There are increasing reasons to believe that the UK may have “made the right choice” by voting for Brexit, a European Parliament MP has said.

Dr Gunnar Beck, an MEP for the populist Alternative for Germany (AfD) party, has said that the UK public’s decision to vote for Brexit may have been the “right choice”, with there now being “increasing reasons and arguments” for leaving the European Union.

The German MEP made the claim while discussing the influence the EU’s European Court of Justice has on domestic politics, with Dr Beck criticising the legal body for allegedly strengthening the power of Brussels at the expense of individual member states.

In a statement to Breitbart Europe, Dr Beck said that Brexit has given the UK the ability to decide on many issues for itself, without the overbearing oversight of EU legal bodies.

“The European Court of Justice and its politically inclined activist judges are constantly reinterpreting treaties,” he explained. “With their court rulings, they are constantly making politics for an EU that is becoming more centralized and more powerful. At the expense of the Member States and their citizens, of course.”

By contrast, the UK outside the EU can in theory avoid a lot of the problems caused by the court, with the German parliamentarian now saying that there are more and more reasons to believe that the general British public made the right decision in voting to leave the union.

“Brexit may not have gone smoothly, also due to the open sabotage by the EU. But there are increasing reasons and arguments to say that the UK made the right choice,” he said, arguing that Britain now has “full independence”, and can make its own decisions.

“The British can now set their own immigration policy, make their own monetary policy and their own security policy,” Dr Beck explained. ” Even left-wing judges of a court devoted to the EU can hardly stop this independent policy.”

Dr Beck’s claim that the UK now has “full independence” may be somewhat optimistic, with pro-Britain unionists in Northern Ireland likely to feel particularly slighted as their region remains under EU influence.

According to rules set out by both the Northern Ireland Protocol and its successor Windsor Framework, the EU will still have some legal controls over the six counties in Ireland that remain under the control of the United Kingdom, with it currently appearing that the European Court of Justice will still have the final say on some matters affecting the region.

It is also becoing increasingly clear that Brexit is not complete, with the United Kingdom still a member of the European Court of Human Rights, a de facto if not de jure part of the broader network of European bodies.

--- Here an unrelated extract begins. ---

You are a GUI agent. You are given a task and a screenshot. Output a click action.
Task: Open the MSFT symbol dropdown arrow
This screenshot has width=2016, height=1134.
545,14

The ECHR continues to block the United Kingdom’s attempts to enforce border controls and get a grip on the Channel migrant crisis, feeding growing calls to depart from the body.

Nevertheless, the influence of the European Union in UK life more generally has been curtailed in the wake of Brexit, especially compared to the recent experiences of other EU states that are to be hauled before the ECHR for not acting in a sufficiently subservient way to Brussels.

Hungary for example is to be brought before the court over legislation it passed banning the dissemination of LGBT materials aimed at those under 18, a move that the European Commission has deemed discriminatory.

Meanwhile, Ireland is to be brought before the court over allegations it has not sufficiently enforced EU green rules to do with overfishing, despite this same union granting foreign trawlers 85 per cent of the quota for the total number of fish legally allowed to be caught in the country’s exclusive economic waters.

Nevertheless, even with Britain escaping EU influence on many of these issues, Dr Beck added that the EU appeared to be taking a hostile approach to dealing with the UK in the wake of the country leaving the union, an approach that in his view now needs to change.

“It is time that the EU finally accepted Brexit and treated the UK no longer as a renegade vassal, but as a full partner on an equal footing,” he said.